--- The problem ---
Scan the records beneath this line for the line holding "the Route description" and the line holding "Task: Visit Synology", then transcribe exactly those two and all lines between.

Saved entries
Segment Open
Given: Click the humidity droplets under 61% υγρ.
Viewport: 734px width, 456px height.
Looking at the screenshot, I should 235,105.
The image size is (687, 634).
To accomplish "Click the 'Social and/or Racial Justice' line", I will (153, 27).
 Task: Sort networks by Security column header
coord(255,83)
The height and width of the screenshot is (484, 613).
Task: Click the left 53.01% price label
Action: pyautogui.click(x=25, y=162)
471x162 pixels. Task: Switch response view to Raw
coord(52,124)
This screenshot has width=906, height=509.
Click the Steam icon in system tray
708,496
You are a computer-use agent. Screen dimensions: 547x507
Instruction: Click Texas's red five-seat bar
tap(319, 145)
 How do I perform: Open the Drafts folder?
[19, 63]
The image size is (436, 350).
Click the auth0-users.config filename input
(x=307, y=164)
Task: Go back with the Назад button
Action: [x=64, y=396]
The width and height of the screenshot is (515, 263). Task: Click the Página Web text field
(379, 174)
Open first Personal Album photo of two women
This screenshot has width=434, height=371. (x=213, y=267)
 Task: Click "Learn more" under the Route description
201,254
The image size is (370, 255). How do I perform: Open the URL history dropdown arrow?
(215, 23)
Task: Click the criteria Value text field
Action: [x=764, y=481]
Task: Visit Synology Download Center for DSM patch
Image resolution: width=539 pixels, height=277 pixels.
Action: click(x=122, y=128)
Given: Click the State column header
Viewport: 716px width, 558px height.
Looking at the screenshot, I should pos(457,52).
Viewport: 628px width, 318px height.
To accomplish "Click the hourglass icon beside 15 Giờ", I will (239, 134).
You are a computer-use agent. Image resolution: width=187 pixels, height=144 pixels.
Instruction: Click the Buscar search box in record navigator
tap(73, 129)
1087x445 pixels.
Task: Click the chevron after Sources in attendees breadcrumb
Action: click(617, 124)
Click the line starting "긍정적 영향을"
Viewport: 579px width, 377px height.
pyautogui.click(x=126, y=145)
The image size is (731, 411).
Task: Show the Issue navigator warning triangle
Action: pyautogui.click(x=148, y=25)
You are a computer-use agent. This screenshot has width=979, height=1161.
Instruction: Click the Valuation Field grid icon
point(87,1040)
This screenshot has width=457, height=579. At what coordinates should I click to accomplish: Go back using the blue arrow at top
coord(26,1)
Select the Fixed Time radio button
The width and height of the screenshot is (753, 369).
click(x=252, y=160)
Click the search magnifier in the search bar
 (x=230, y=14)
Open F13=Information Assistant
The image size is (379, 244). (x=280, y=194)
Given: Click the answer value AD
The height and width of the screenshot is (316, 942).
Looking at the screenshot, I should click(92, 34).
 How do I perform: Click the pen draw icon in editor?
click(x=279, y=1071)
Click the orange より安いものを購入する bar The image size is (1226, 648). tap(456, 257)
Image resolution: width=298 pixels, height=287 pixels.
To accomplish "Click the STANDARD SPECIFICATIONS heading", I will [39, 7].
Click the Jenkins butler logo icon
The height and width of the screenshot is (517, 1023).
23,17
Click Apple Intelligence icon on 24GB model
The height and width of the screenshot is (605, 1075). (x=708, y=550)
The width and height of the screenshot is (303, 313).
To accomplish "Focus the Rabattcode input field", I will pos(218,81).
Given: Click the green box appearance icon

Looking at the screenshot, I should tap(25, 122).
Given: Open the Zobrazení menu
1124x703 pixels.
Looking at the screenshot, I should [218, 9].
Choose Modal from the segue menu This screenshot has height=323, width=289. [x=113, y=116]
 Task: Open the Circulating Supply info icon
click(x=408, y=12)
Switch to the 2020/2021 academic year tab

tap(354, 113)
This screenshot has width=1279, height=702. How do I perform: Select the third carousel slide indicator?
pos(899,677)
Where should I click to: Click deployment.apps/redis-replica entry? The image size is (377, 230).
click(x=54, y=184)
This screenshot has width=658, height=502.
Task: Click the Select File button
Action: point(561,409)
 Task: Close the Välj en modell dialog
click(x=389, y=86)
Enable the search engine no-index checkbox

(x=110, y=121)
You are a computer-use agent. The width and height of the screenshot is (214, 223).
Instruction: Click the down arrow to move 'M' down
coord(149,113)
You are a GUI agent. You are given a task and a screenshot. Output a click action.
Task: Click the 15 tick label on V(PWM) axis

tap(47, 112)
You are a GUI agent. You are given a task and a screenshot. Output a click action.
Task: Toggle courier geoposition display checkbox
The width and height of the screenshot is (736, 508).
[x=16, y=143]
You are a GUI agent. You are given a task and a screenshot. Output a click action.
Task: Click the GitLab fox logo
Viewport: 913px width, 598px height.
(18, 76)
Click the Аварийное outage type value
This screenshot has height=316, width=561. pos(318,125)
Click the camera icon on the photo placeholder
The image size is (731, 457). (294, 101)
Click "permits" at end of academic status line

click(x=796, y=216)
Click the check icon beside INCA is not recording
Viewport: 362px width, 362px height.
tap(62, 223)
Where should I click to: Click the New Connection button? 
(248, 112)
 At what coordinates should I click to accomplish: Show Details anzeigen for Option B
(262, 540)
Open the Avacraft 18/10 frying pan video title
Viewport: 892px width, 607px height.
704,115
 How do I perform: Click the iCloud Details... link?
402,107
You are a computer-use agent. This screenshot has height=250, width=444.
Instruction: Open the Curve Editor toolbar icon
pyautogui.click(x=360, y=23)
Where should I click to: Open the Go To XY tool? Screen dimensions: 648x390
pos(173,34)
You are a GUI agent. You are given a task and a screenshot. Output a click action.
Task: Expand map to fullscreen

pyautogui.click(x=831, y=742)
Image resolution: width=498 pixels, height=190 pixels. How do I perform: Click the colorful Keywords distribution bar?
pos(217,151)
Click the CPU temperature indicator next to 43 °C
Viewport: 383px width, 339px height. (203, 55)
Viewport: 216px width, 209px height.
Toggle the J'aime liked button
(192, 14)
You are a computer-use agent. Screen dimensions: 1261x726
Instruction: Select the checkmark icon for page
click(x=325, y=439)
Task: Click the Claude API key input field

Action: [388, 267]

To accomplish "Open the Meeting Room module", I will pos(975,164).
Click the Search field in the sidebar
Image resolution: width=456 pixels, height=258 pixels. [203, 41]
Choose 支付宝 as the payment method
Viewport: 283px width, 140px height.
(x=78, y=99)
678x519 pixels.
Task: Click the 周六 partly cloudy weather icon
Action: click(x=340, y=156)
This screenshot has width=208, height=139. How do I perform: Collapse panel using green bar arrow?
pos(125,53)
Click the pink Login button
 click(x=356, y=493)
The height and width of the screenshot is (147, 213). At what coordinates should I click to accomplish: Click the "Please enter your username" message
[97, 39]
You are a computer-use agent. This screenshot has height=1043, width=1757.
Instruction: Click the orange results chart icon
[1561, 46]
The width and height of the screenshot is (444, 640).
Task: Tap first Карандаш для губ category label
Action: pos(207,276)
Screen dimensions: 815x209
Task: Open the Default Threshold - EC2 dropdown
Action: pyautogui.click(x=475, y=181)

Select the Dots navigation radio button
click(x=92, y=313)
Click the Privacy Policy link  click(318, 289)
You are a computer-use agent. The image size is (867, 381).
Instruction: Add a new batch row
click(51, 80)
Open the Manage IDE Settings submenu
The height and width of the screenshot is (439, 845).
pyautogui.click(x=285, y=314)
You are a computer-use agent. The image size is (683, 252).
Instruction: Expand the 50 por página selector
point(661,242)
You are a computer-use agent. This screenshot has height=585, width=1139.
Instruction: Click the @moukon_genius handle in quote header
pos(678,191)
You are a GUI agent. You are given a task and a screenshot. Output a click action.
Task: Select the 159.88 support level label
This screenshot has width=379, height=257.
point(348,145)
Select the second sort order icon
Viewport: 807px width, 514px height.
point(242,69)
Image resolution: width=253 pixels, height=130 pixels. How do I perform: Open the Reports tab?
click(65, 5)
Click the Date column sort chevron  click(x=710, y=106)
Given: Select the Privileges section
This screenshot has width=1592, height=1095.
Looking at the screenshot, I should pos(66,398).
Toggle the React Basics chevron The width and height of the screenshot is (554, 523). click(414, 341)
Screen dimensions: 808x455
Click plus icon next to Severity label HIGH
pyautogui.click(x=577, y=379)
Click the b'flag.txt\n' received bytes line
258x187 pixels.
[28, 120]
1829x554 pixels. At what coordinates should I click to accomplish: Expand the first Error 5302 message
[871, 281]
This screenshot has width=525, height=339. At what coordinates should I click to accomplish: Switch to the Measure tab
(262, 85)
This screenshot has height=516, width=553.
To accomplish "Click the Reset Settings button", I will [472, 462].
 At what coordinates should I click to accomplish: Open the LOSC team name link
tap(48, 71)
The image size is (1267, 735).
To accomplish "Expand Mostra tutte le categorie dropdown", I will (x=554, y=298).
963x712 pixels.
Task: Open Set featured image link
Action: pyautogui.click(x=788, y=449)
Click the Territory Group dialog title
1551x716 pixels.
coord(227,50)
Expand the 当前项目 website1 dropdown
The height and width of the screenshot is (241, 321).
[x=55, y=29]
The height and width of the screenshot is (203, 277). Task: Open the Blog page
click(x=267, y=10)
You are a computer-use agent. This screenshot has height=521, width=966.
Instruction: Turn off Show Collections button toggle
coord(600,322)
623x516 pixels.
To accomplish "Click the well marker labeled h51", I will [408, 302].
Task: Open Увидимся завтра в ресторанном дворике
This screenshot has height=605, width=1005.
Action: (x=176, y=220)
Segment Closed
--- Answer ---
 Task: Click "Learn more" under the Route description
201,254
The image size is (370, 255). How do I perform: Open the URL history dropdown arrow?
(215, 23)
Task: Click the criteria Value text field
Action: [x=764, y=481]
Task: Visit Synology Download Center for DSM patch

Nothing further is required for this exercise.